WHAT IS EXPECTED.
Report each line of the entries below that contains the string "dimensions", copying the whole line. Uppercase and lowercase letters count as different.

━━━━━━━━━━━━━━━━━━━━

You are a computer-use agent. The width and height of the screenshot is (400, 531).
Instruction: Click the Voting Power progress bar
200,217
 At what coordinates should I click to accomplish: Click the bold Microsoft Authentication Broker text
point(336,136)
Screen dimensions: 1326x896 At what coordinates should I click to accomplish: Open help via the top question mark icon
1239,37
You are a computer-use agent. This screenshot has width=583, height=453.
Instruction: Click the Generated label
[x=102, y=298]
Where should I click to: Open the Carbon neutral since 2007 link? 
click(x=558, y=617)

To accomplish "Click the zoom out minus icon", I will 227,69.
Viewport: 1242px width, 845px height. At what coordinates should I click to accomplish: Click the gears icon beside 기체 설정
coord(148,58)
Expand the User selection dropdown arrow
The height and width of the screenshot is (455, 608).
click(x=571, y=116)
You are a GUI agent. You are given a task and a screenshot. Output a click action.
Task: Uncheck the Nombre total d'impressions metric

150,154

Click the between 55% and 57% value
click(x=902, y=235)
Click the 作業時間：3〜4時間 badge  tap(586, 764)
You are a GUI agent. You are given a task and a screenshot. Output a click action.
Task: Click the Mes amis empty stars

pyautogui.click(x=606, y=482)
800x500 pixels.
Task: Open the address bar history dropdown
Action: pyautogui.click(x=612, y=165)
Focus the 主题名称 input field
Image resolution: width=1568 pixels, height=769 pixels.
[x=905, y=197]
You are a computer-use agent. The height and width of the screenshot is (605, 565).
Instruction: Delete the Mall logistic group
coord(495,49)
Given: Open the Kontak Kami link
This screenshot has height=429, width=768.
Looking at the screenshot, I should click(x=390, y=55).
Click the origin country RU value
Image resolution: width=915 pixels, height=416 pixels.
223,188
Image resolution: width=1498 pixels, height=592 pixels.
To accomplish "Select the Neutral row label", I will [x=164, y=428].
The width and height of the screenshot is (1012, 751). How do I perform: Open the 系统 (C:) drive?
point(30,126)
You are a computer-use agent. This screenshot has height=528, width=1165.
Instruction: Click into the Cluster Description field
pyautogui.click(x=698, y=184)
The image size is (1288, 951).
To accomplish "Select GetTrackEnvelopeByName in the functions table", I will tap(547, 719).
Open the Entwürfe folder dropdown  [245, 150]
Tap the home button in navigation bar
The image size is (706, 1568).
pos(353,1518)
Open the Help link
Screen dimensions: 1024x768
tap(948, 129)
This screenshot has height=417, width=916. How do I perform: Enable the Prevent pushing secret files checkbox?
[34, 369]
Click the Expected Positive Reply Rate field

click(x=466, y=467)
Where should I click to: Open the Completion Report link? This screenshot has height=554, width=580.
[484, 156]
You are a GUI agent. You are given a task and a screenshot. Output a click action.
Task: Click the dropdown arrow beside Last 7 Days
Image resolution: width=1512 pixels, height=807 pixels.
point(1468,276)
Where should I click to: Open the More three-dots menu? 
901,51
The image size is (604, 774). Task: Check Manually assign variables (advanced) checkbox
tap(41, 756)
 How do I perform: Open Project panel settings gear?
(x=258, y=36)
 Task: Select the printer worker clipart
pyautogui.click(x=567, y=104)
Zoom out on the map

━━━━━━━━━━━━━━━━━━━━

ANSWER TO THIS TASK.
Screen dimensions: 1326x896 At what coordinates should I click to accomplish: Open help via the top question mark icon
Screen dimensions: 1024x768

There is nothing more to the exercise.